January 29, 2017 – Chengdu, Sichuan Province
Memories fade, that’s for sure.
It’s been two years since I first came to Chengdu (成都) in Sichuan Province (四川省). Some things I remember – the temple vegetarian buffet, the hostel where I’m writing this post, the ear cleaners in People’s Park, Chairman Mao’s open arm, the ever-present clack of Mahjong tiles. Many other things have fuzzed into a haze like the one that’s blanketed the city for the last three days.
I wrote a brief post about Chengdu more than a year and a half ago, struggling to capture the city in words. Though my memory has fogged, after rereading that first post, my impressions this time around are the same and different. I hold to much of what I said then: “the best parts are like the humid fog that rises out of the Sichuan mountain forests and mixes with the humid smog that rises out of its drab concrete forests. It’s languid, hazy, smelly, and not at all what you expected. … By all means, Chengdu should be a miserable place. Actually, it’s pretty lovely. It’s just hard to see why.”
Scratch those last two sentences.
I don’t know if it’s the winter chill, the city closed up for Spring Festival, or the temples and pedestrian streets jammed with holiday travelers, but Chengdu itself is a pretty miserable place. Well, maybe not miserable but definitely not much fun.
For starters, they don’t even do Chinese New Year’s fireworks.
Across all of China at 12 a.m. on New Year’s Day, families tuck into the last of their homemade dumplings; leave behind their children’s’ hongbao (红包) money envelopes; tune out of the annual and hours-long television extravaganza of dancers, singers, comedians, old folk introductions, and communist propaganda; and they spill into the streets, lighters and armories worth of fireworks in hand.
And off the miniature rockets go. Into the sky. Off apartment and car windows. Into powerlines. Under buses. Into doorways.
The sky lights up with burning flowers. The alleys echo with machine gun fire and bomb concussions. Noses burn with acrid smoke. For hours and hours and days and days.
Chengdu, when the plane landed at 8 p.m., was dark, silent, and fresh.

Chengdu’s streets were quiet on New Year’s Eve.
That was odd, enough. As my fellow traveler, the Swede, and I walked the last kilometer from the metro to our hostel on the north side of downtown, the oddness deepened with the night.
Our walk took us past the Wenshu Monastery (文殊院) with its swooping eaves, incense clouds, and vegetarian restaurant. Those things I remembered, but the scene outside of the ornate entrance gate I hadn’t seen before.
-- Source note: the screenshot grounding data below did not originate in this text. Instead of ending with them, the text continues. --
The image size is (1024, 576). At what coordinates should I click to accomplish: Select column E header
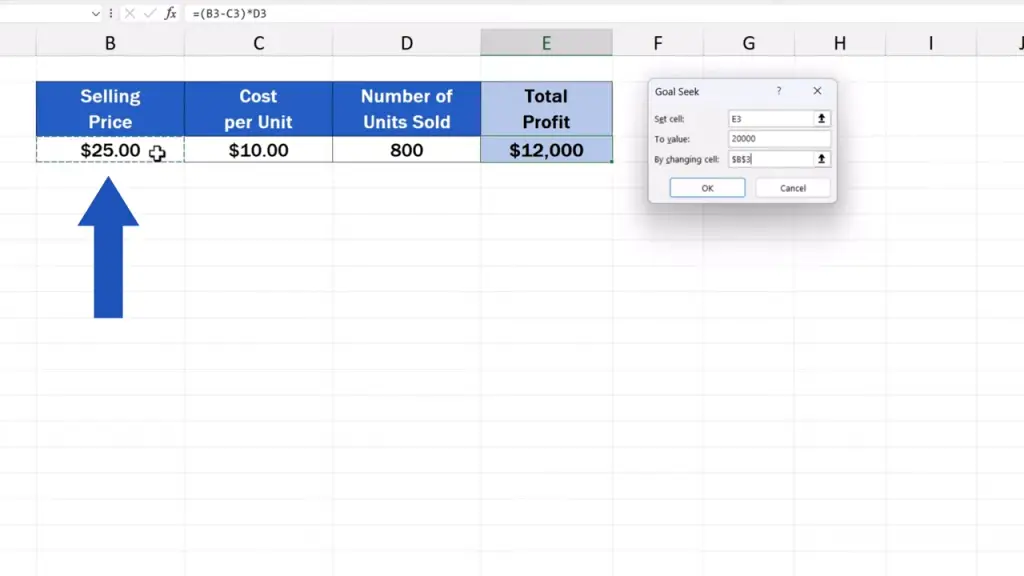tap(546, 43)
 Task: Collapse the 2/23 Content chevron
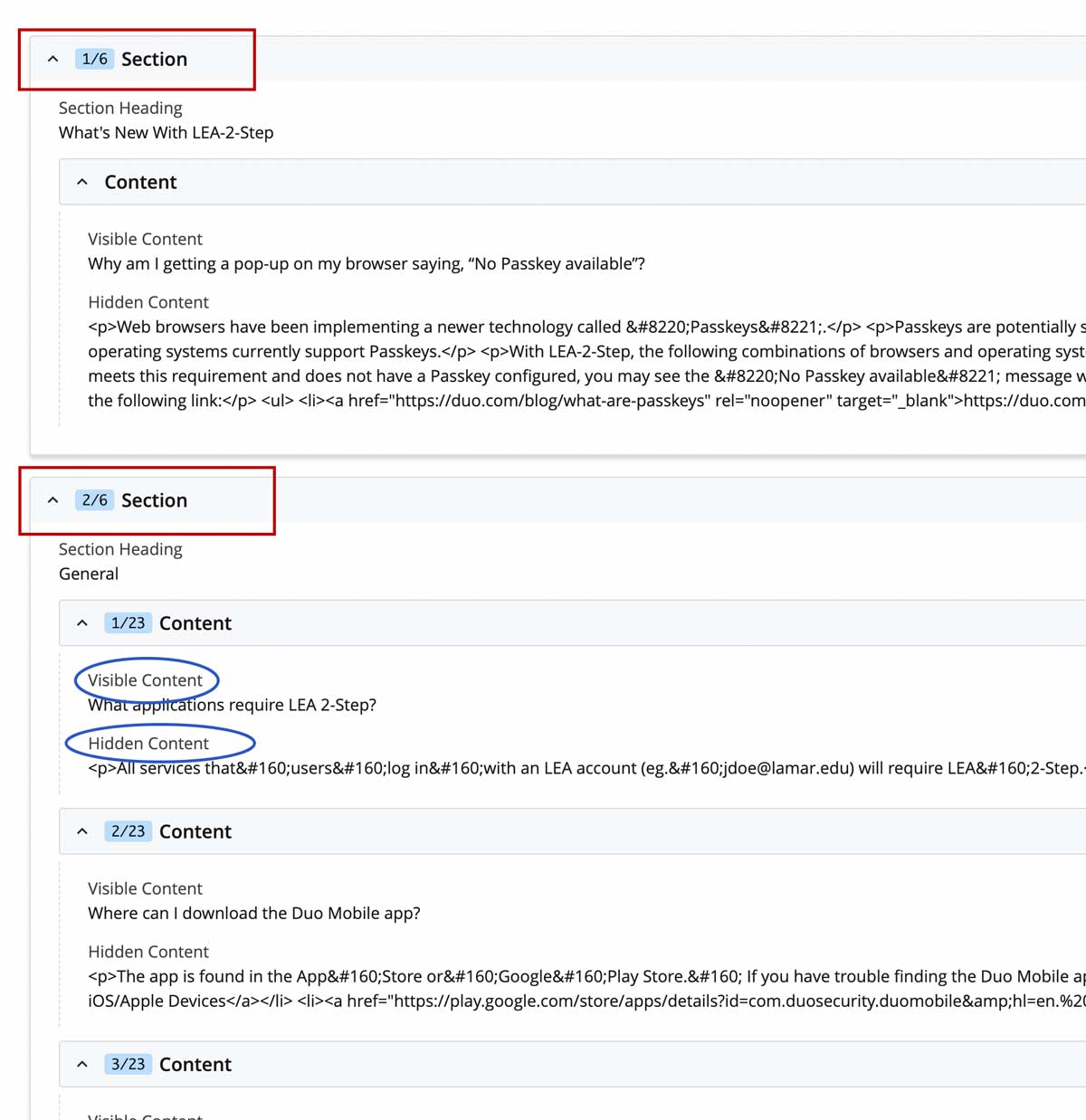(x=82, y=831)
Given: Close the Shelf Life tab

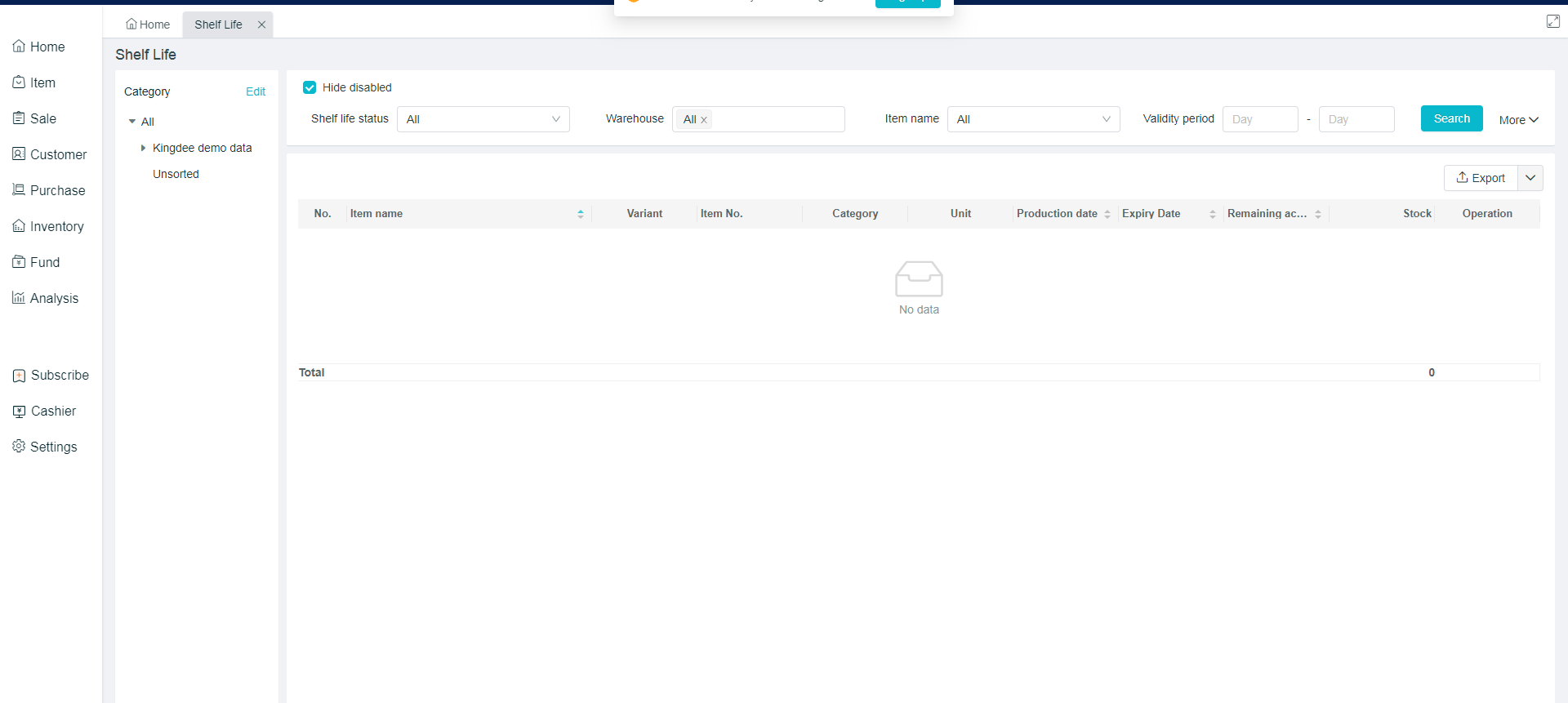Looking at the screenshot, I should click(x=261, y=24).
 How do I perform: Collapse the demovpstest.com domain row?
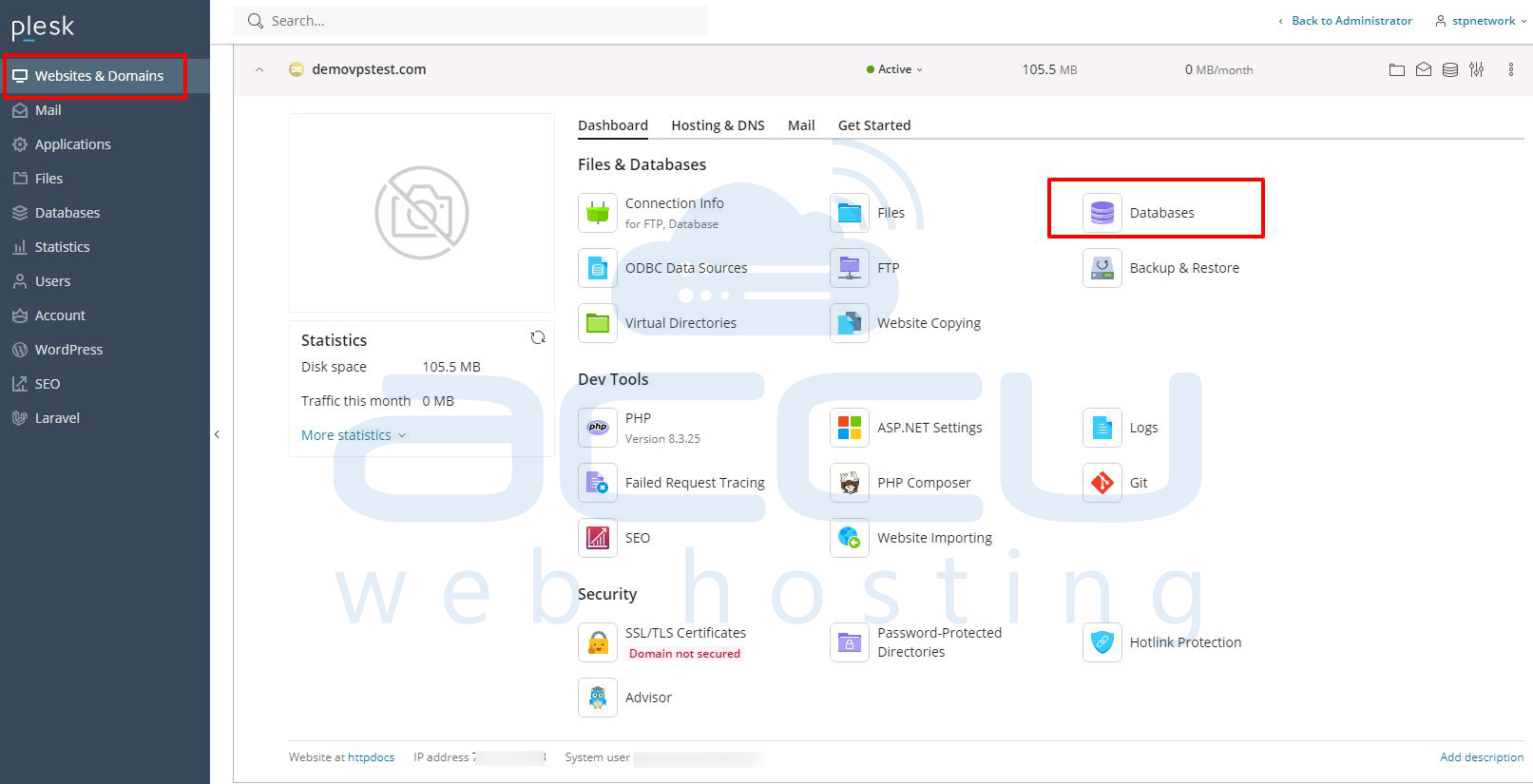pos(259,69)
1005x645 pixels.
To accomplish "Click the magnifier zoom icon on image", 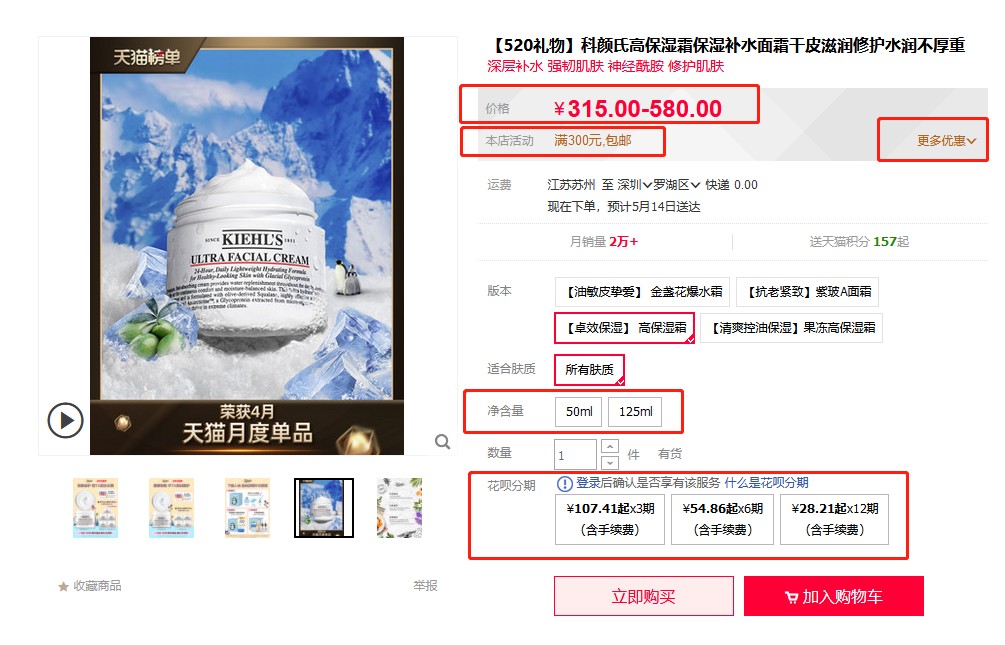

Crowds swarm police cordons outside of Wenshu Monastery trying to get in their new year prayers.
A line of people hundreds of meters long snaked out of the gateway, onto the sidewalk, and up the road. Dozens of police officers guided the pulsing crowd into place, while a police bus served as a central command. That scene – police swarming every corner, heads aswivel – repeated itself to a lesser scale at each intersection up to our hostel, with armed soldiers adding an exclamation point to the to the seriousness of the situation.
I’d picked our hostel in part because of its location near Wenshu Monastery, which I’d read was a prime place for fireworks-watching at the midnight chime.
The Swede and I walked the police-clogged lanes around the temple before settling into an adjacent beer garden to test our Chinese against the New Year’s gala show on a big screen. The show flitted from province to province, showing off not only the country’s impeccable abilities at mass coordination but also some of its oldest citizens, bits of its unique sense of humor, and of course its military.

A crowd gathers around a public showing of the annual New Year’s gala.
As the song and dance and nation-worship came to an end, we watched the big clock on stage in Beijing tick down from 10.
3…2…1…
A few people in the crowd raised their glasses. Nobody yelled. And nothing exploded.
The minutes went by. No explosions. No lights in the sky. No burning nostrils. Nothing.
10 minutes gone, we got up and strolled down the emptying streets to the south, passing police cars and vans of all sizes, some of them attempting to hide on lesser-used streets and behind apartment community gates. Police and even military presence at any potential mass event like this has become routine in recent years, especially after a stampede on December 31, 2014 in Shanghai in which dozens of revelers in the 300,000-person crowd died. These sort of things combine the worst of the central government’s fears: ,mass protest, terrorist target, and embarrassing accident.
Maybe that’s why the kibosh had been put on celebrations?
We reached the gate of a military compound and yelled across at one of the soldiers standing guard.
“Why no fireworks? Isn’t it the new year?”
He sauntered over, bulky camo uniform and low-slung rifle adding years to his unlined face. It took me a moment before I realized he couldn’t be older than 19.
“No fireworks in the city this year,” he said. “Too dangerous.”
And the people had actually listened.
China is changing. Chengdu, well, it’s more or less the same.